Querying the Digital Egyptian Gazette

Objective

We are digitizing the Egyptian Gazette to make its contents searchable. Plain text can be searched with keywords, but TEI-XML encoded text can be searched in more precise ways. For example, if you search for “London” in plain text, you would find hundreds and hundreds of repeated references to London in ads and tables. TEI-XML allows you to search for “London” in specific parts of the newspaper: page 3, for example, or local news. Restricting your search to these locations can give you more useful results.

The two main query (search) languages for XML are XPath and XQuery. This tutorial focuses on XPath as used in the Oxygen XML editor. An XPath is a series of terms (words) separated by slashes (/) and other punctuation that describes a specific location or locations in an XML file. For example, the XPath //div[@type="section"]/div/p[contains(., 'cotton')] describes paragraphs containing the word “cotton” that are contained in any div that is itself contained in a div that is defined as a section. This tutorial explains how to use this powerful tool.

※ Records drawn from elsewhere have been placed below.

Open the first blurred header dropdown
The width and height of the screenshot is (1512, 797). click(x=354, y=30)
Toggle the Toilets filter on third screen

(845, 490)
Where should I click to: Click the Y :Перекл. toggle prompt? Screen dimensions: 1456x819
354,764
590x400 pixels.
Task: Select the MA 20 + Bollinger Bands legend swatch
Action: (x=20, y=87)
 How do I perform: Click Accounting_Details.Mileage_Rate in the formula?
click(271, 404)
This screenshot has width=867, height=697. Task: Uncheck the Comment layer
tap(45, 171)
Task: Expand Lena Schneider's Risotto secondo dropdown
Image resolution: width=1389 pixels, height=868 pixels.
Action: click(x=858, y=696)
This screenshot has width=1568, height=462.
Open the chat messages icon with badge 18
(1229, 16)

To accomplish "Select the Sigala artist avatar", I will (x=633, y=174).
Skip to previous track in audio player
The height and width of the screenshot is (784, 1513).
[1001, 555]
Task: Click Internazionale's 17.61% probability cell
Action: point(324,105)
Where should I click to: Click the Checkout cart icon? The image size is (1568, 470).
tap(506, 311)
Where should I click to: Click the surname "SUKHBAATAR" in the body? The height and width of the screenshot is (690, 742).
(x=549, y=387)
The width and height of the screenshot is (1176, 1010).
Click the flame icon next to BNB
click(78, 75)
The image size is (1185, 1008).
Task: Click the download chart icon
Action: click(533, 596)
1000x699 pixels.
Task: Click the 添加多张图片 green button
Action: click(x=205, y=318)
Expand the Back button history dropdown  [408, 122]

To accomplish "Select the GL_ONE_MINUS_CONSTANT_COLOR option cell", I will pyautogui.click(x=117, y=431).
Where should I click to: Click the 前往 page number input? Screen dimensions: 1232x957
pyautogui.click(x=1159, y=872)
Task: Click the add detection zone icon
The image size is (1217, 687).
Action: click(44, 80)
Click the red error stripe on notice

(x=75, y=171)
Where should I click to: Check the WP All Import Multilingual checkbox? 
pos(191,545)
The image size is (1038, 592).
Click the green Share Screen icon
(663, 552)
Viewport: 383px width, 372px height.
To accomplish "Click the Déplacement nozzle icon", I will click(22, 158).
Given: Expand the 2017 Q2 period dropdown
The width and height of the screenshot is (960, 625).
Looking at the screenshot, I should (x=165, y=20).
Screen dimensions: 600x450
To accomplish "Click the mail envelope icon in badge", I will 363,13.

1. Setting up queries in the Oxygen XML editor

Oxygen XML Editor allows you to run queries in several different ways. For our purposes, the most useful are a) Find and Replace and b) the XPath query bar

A) Find and Replace

If you are searching for a specific word or phrase, or searching using regular expressions, it’s easiest to use Find and Replace. You can search for the word everywhere in a file, or in specific parts of that file, by restricting the search to a certain XPath.

Searching a single file

Open the file that you wish to search in the Oxygen XML editor. Then, click on Find/Replace (the magnifying glass). This will allow you to search for a keyword in the open file. The results will be displayed at the bottom of the editor. Click on any item in this list to be taken to that location in your file.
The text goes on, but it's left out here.